Unfortunately, the business owner was experiencing “churn”—a term used to describes the workplace “illness” of rapid turnover (voluntarily or not) that costs companies between 16 to 20 percent of the employee’s annual salary in hiring costs. However, the following steps can help companies minimize this profit stealer.
- Complete a detailed job description.
List all the experience and training the employee would need to complete the job’s tasks. Develop the job description using a team approach soliciting input from the immediate supervisor, human resource manager, and the owner/CEO. Many times I have seen owners try to formulate job descriptions in a vacuum. The result is disappointing. Be realistic, remembering that an employee is not a miracle worker and cannot fix all the organization’s problems. In addition, recognize that the new employee will need additional orientation and training to fully understand the company culture and the company’s specific internal procedures.
- Offer a pay and benefit package that attracts the level of expertise the job requires.
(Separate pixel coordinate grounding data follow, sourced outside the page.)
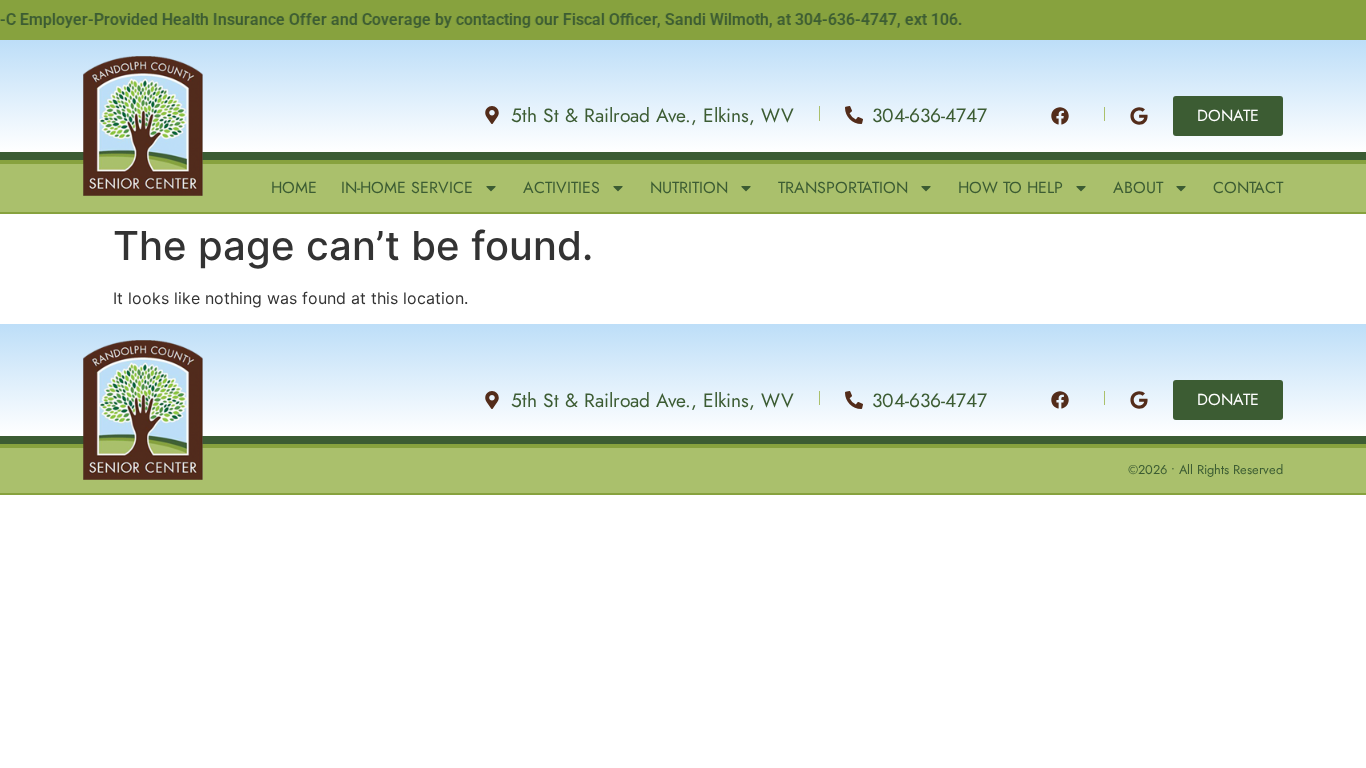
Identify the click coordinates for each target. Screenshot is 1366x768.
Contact (1248, 188)
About (1138, 188)
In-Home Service (407, 188)
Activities (561, 188)
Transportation (843, 188)
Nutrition (689, 188)
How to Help (1010, 188)
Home (294, 188)
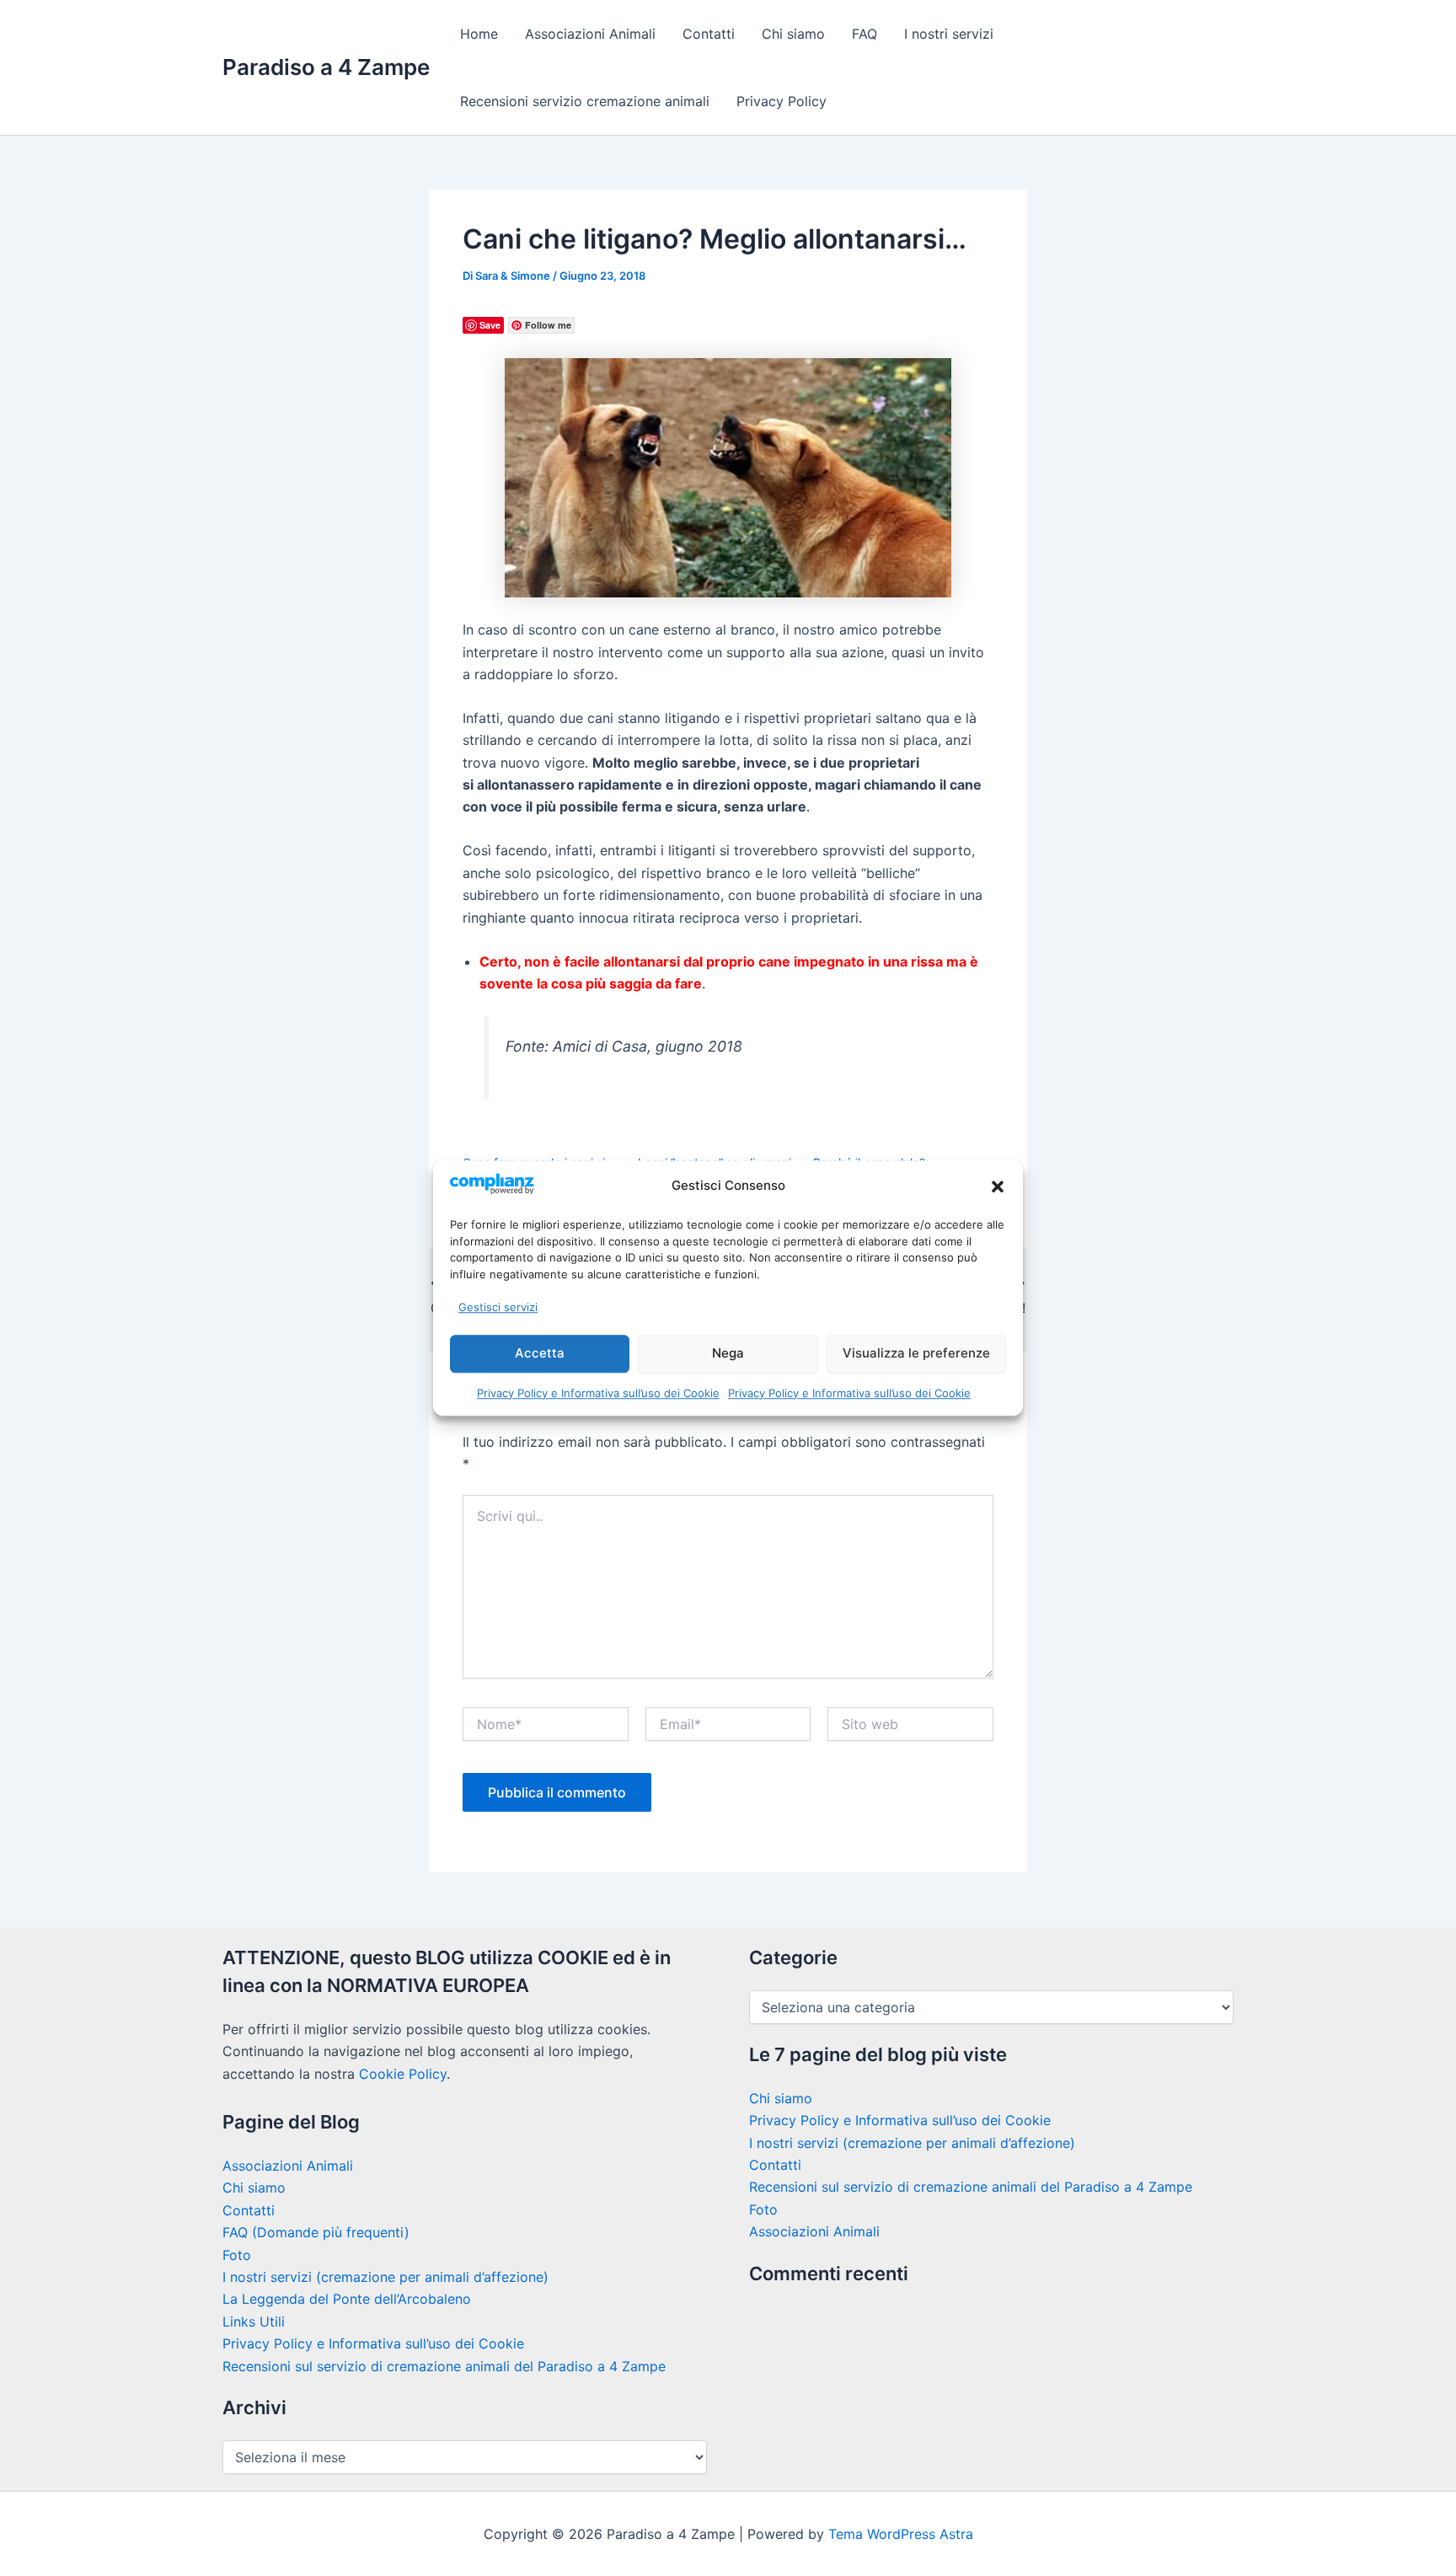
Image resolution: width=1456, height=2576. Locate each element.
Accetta (540, 1353)
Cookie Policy (403, 2073)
Today, some employers chalk up labor issues to modern social values or a generational defect; however, the struggle between how much an individual should gain while using another’s labor has been around since olden times. One ancient code allowed the ox, as it walked around a circle dragging the heavy grinding wheel that crushed the grain, to take as many mouthfuls of grain it wanted and most likely not only referred to the ox but to the laborer who was driving the ox. In other words, do not try to cheat the employee out of the wages he or she is due. While it will take more than a few mouthfuls of grain to satisfy today’s employee, the principle remains the same.
- Make the job interview process meaningful by digging deeper.
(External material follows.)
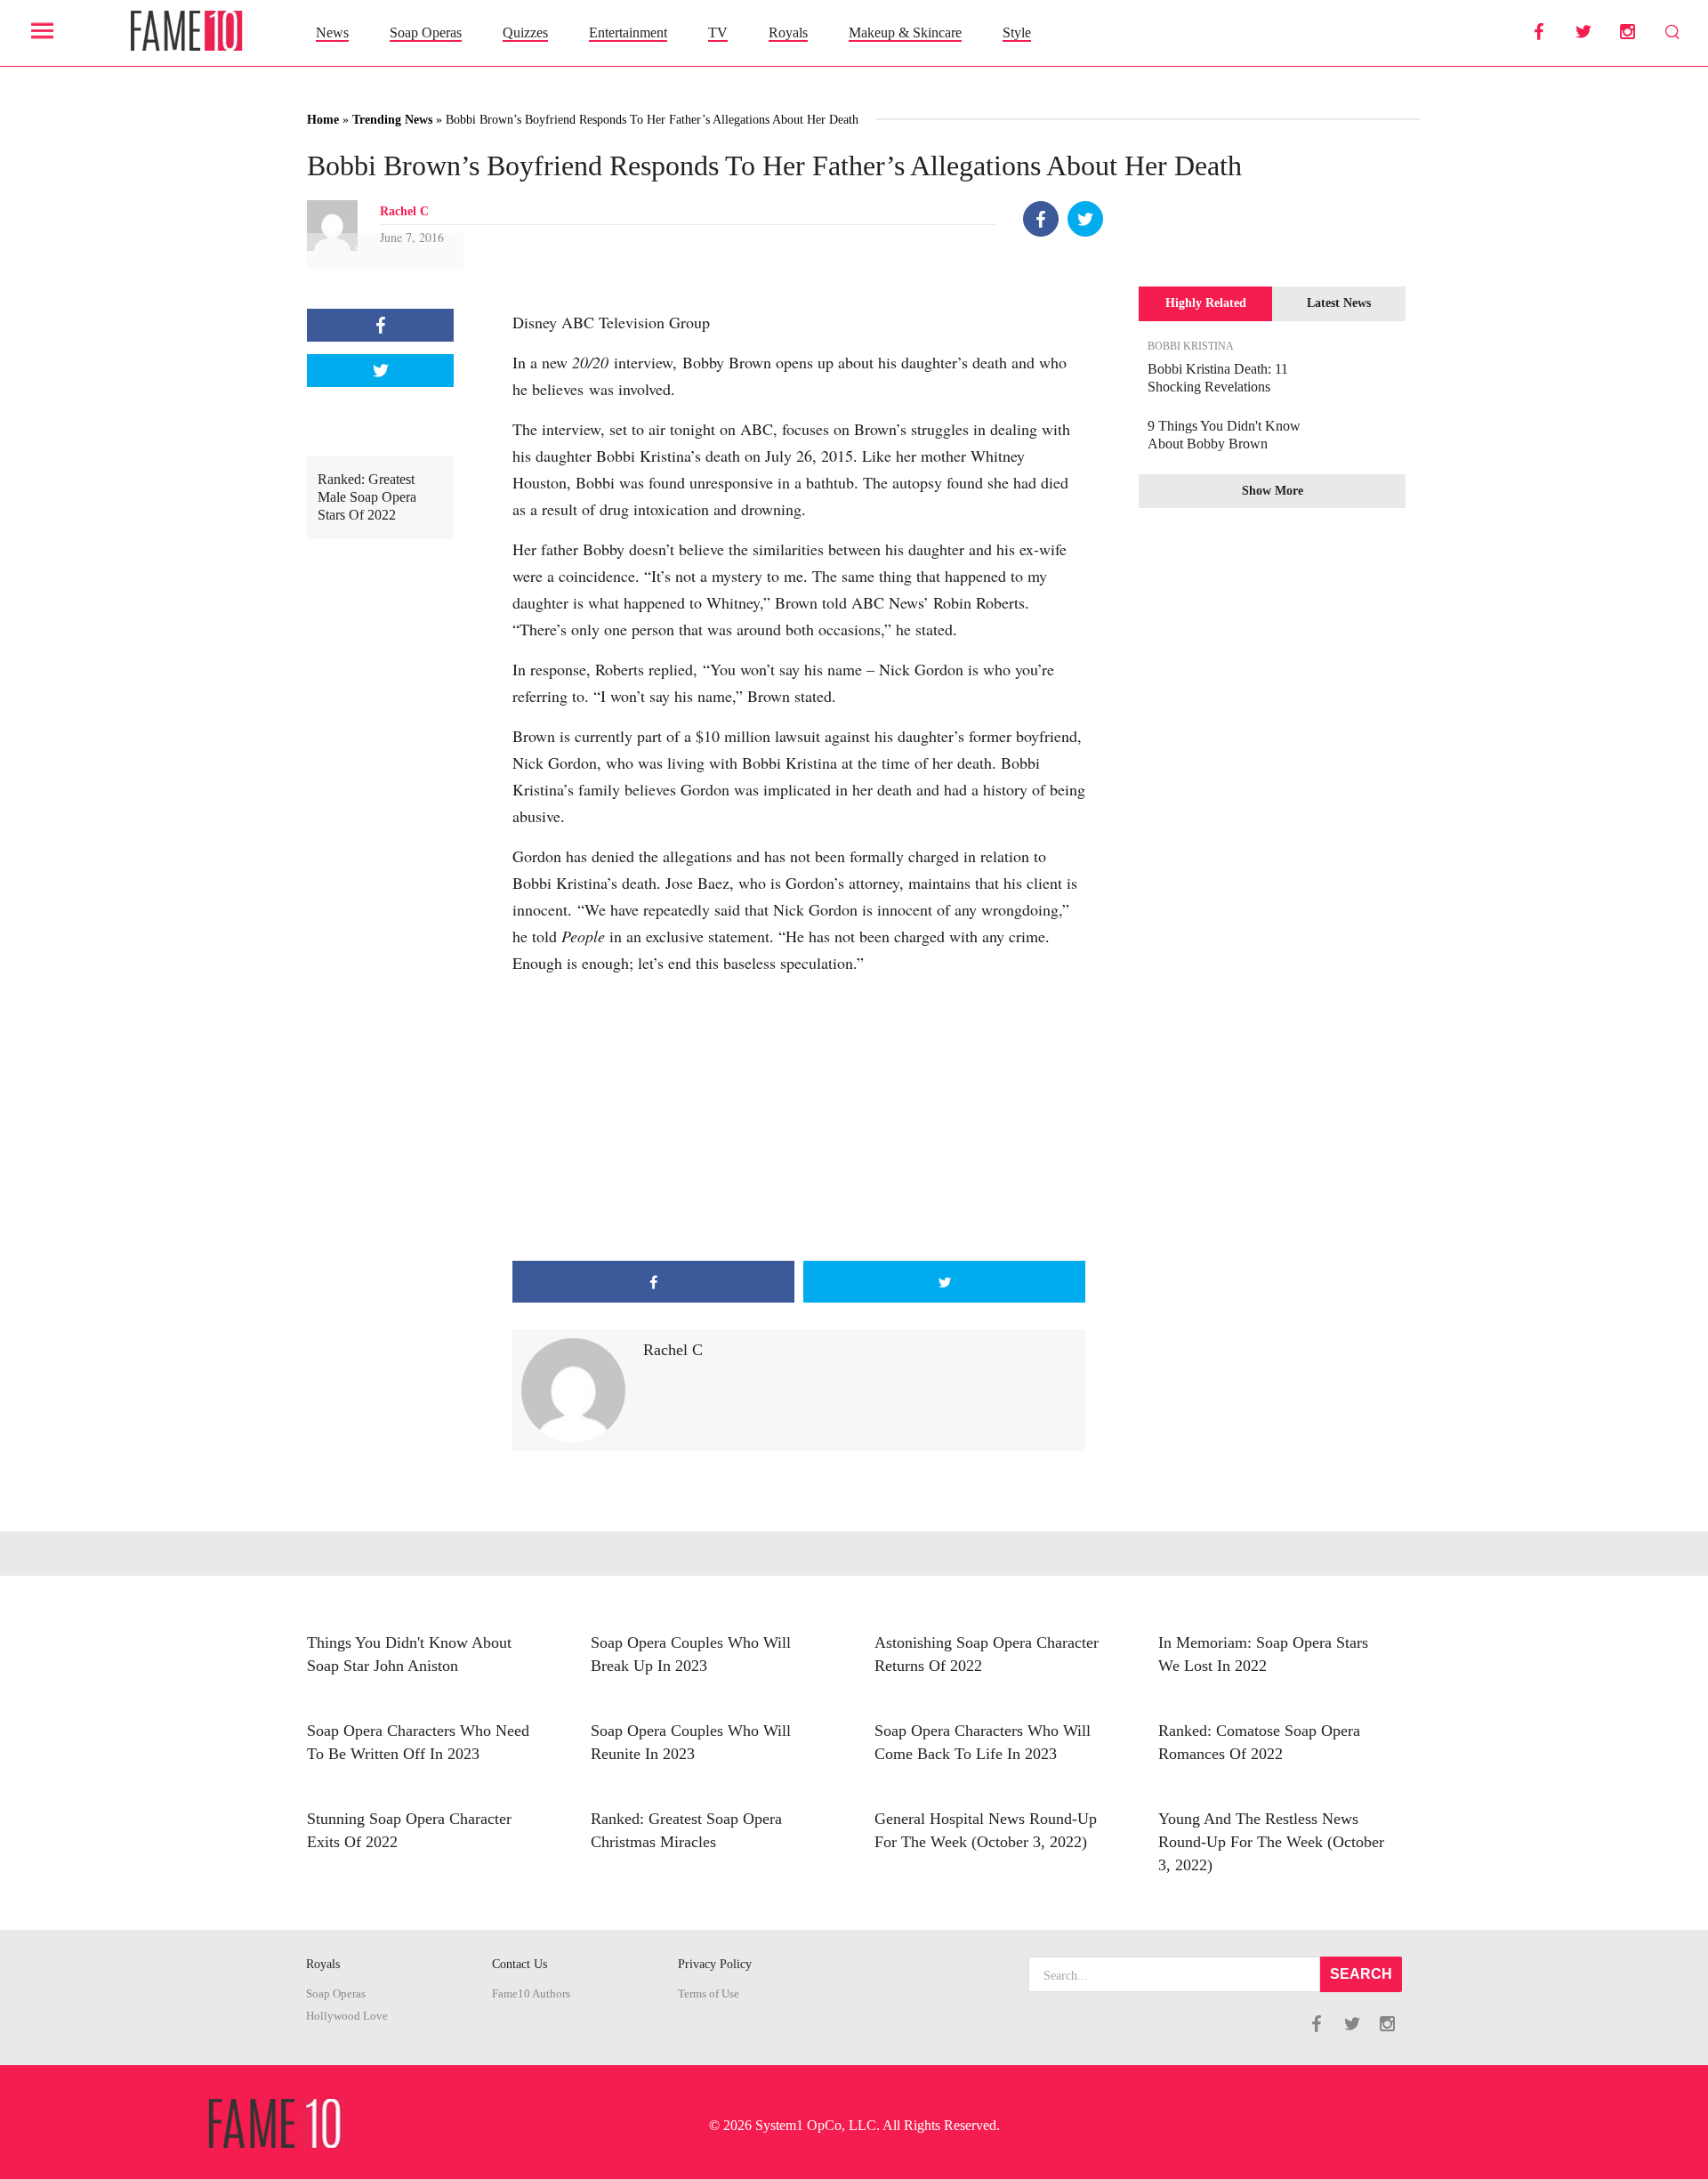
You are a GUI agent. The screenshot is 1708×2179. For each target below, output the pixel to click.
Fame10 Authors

Too many managers use random interview questions or rely on gut feelings to choose between applicants. You can recognize those interviewers because at the beginning of the interview it is obvious they haven’t read the applicant’s cover letter or resume. Instead, ask “who, what, why, and how,” detail-specific questions to understand and verify the applicant’s resume claims.
- Train the newly hired employee.
Training consists of two parts: orientation in the company’s culture and job performance training. Each company, based on its mission and vision, has a specific understanding of its role in the marketplace and world. New employees need to undergo an early indoctrination process to become part of the company team. In addition, each company has certain operational procedures an employee must follow. Train early, before the new employee develops bad habits, and refresh periodically.
- Give the employee a chance to shine and grow.
In general, employees come into a job wanting to succeed and be part of the team. They bring with them talents and strengths from past experience that can enhance their value to the company. In turn, being recognized for contributions enhances the employee’s job satisfaction, company loyalty, and productivity. One company I worked with developed a financial reward system for employees who discovered process improvements. Another actively solicited employee suggestions to improve product development and rewarded employees with recognition, rewards, and promotions.
- After trying to redeem, terminate toxic employees.
We all have worked with an employee who, for whatever reason, has come to hate their job and the company. Their sole mission in life is to share their misery and are quite successful at it. If they can’t be retrained, perform an act of kindness to other employees and help the toxic employee move on. While employment termination is never pleasant, you will be doing the toxic employee and everyone else a service.
Although implementing these six steps isn’t a guarantee you won’t feel the pinch of a tight labor market, you will reap the benefit of a better employee search, an improved work environment, and enhance the bottom line. As employee satisfaction grows, so does employee loyalty and longevity, signaling an end to churn.